* [Data rows]:

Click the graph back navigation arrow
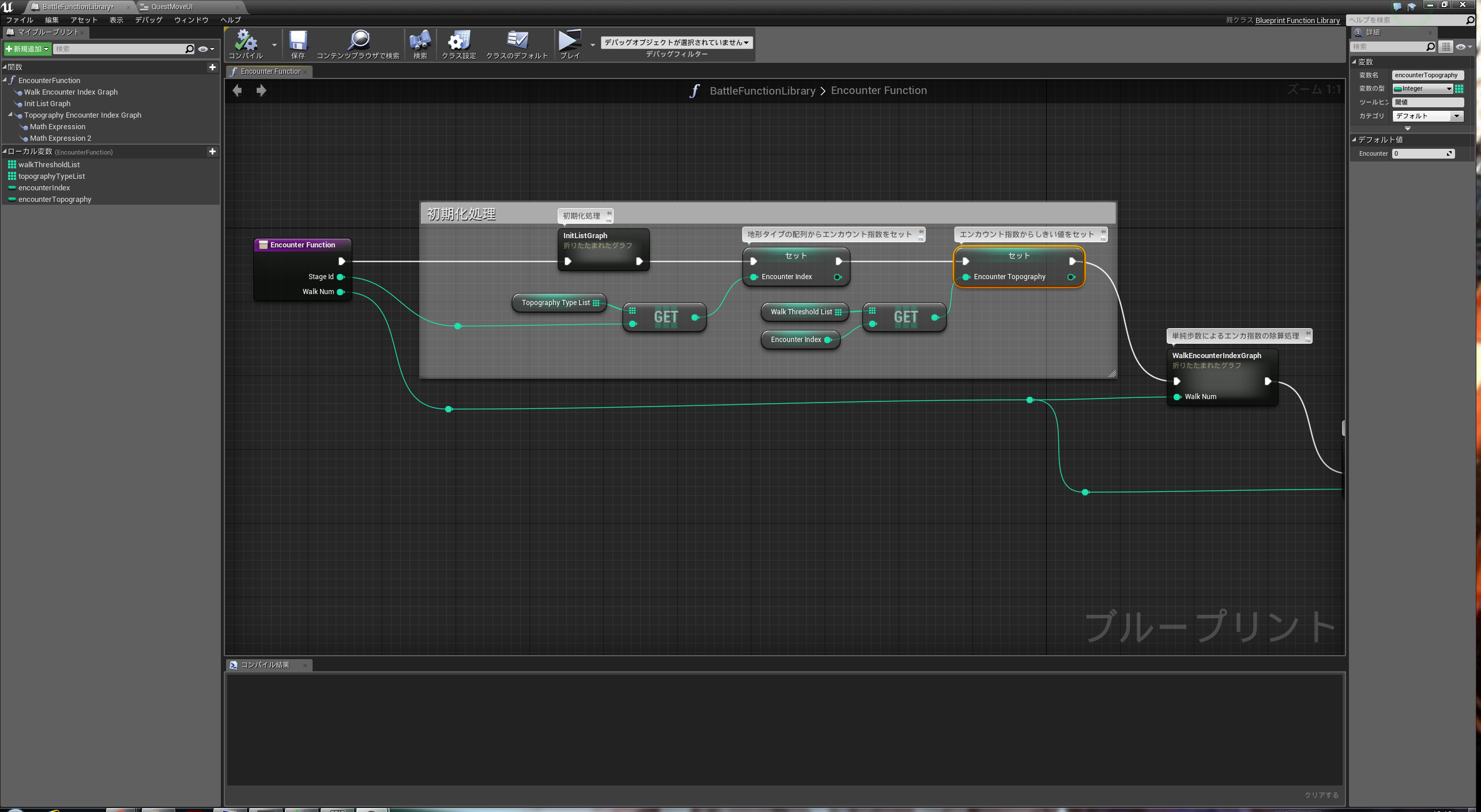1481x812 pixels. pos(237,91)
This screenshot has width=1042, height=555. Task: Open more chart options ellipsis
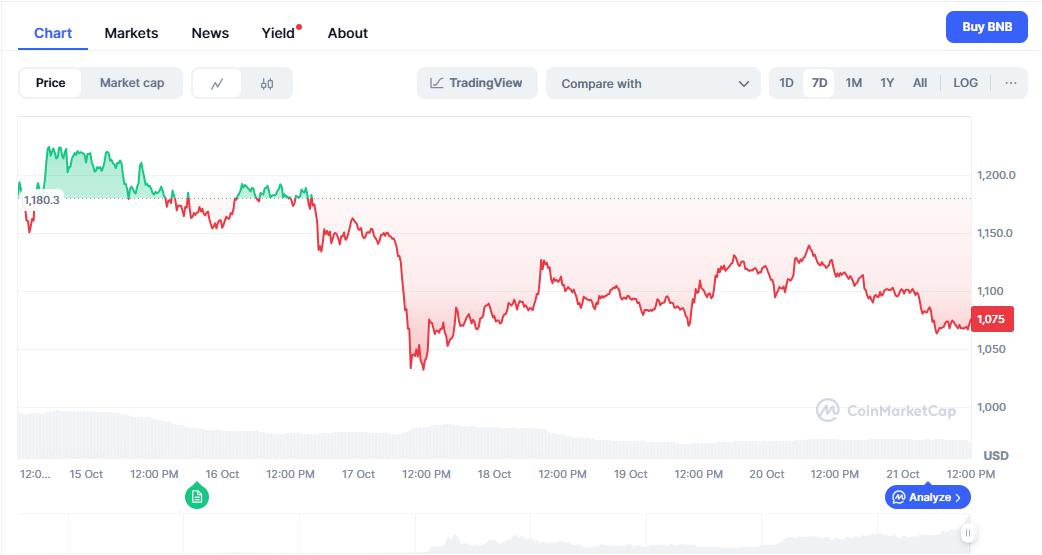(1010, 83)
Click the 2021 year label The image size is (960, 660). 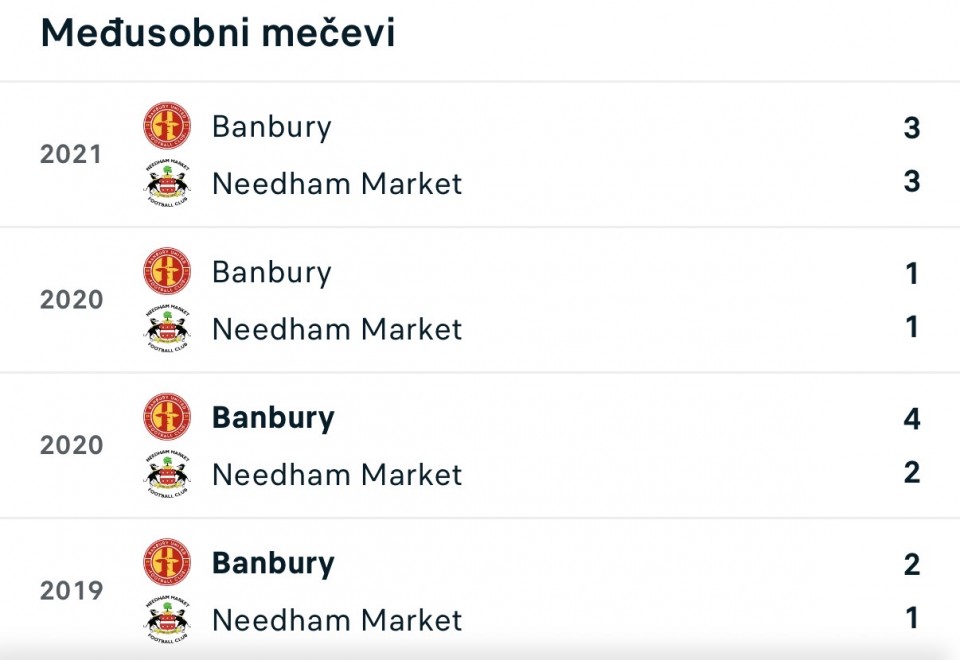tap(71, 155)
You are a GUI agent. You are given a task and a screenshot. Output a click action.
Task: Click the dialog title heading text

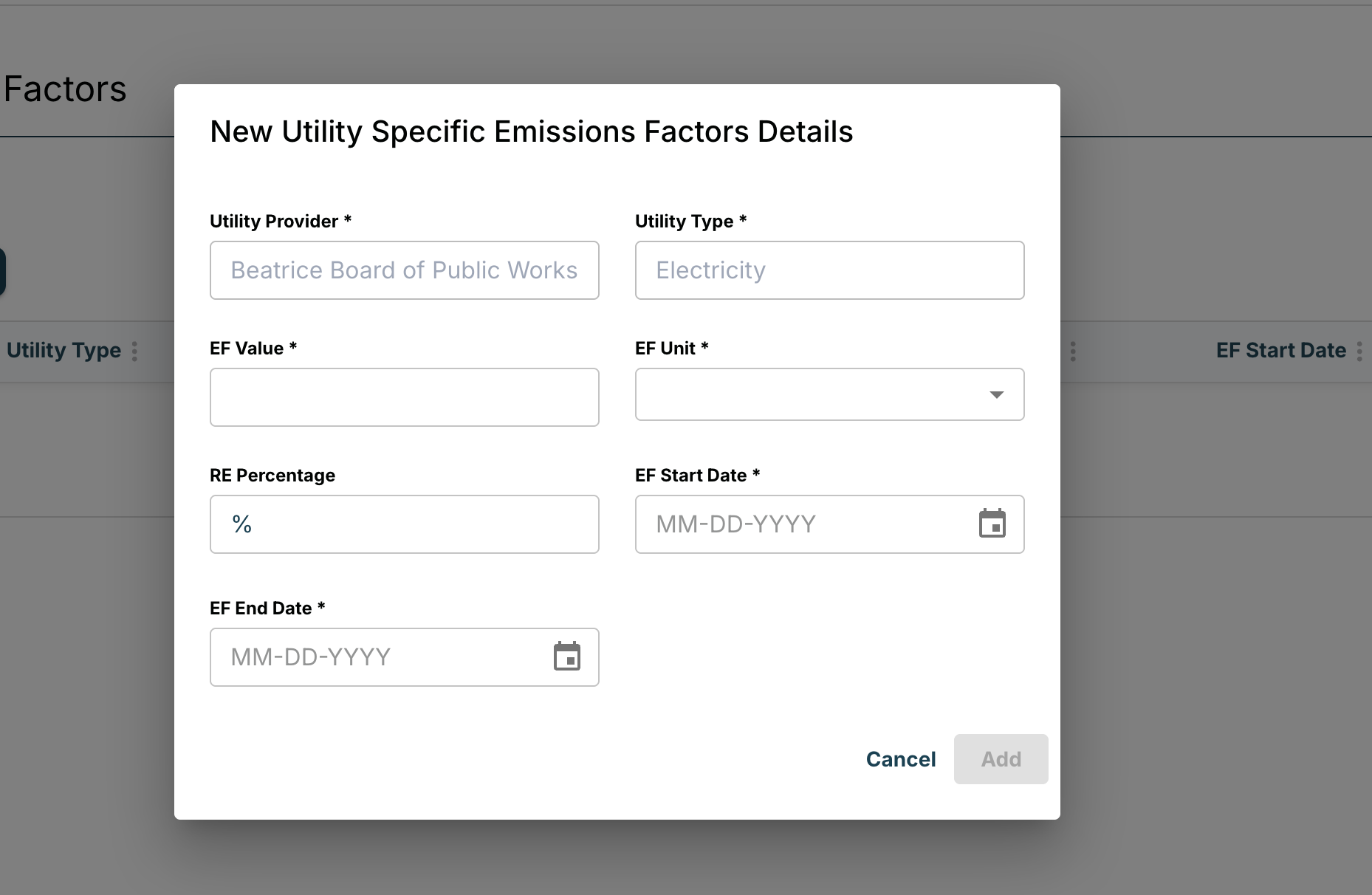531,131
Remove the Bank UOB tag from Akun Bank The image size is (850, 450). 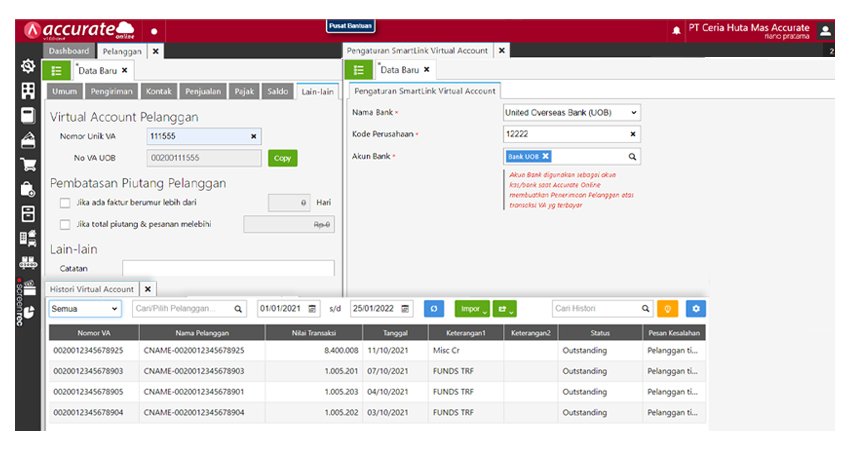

* [Problem description]: Rewrite the lines from the one containing "You are a GUI" through the end of the lines, both included, changing "heading" to "header" and leaving everything else the same. Don't include the pictures in your answer.

* [Reply to the exercise]:
You are a GUI agent. You are given a task and a screenshot. Output a click action.
Task: Click the dialog title header text

531,131
Remove the Bank UOB tag from Akun Bank The image size is (850, 450). 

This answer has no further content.